• PROBLEM:
Every line of the records below that holds the word "Expand" should be copied out.

• SOURCE MATERIAL:
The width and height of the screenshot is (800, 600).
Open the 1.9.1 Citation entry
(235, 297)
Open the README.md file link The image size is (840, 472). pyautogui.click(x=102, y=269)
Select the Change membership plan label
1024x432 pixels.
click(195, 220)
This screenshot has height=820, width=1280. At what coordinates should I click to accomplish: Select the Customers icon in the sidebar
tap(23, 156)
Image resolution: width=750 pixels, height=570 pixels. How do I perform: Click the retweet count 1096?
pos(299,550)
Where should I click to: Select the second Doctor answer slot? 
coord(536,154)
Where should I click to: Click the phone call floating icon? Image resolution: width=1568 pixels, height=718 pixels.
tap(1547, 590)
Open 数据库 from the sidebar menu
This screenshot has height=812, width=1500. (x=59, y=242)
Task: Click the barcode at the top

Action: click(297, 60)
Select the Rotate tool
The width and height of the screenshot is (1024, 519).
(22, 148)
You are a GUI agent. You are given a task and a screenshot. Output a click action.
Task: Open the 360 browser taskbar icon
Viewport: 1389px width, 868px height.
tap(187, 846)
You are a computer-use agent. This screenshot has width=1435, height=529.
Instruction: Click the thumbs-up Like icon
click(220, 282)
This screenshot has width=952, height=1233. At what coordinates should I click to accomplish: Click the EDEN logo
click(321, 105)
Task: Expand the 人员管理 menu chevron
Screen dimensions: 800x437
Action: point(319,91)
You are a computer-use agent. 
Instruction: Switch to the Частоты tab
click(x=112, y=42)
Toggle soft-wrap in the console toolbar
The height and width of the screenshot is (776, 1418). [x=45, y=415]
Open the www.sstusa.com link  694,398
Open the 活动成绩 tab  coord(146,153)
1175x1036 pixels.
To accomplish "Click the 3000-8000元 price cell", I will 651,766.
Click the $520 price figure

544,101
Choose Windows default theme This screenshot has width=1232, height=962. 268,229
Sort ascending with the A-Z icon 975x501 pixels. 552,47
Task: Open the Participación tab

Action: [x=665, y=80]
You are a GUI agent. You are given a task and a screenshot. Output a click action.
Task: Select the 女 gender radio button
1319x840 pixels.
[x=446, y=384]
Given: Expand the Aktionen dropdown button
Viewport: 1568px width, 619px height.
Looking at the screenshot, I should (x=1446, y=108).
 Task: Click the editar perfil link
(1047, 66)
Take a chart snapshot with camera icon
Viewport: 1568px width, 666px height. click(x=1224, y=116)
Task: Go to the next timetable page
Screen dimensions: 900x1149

• YOUR SOLUTION:
Task: Expand the 人员管理 menu chevron
Given: Expand the Aktionen dropdown button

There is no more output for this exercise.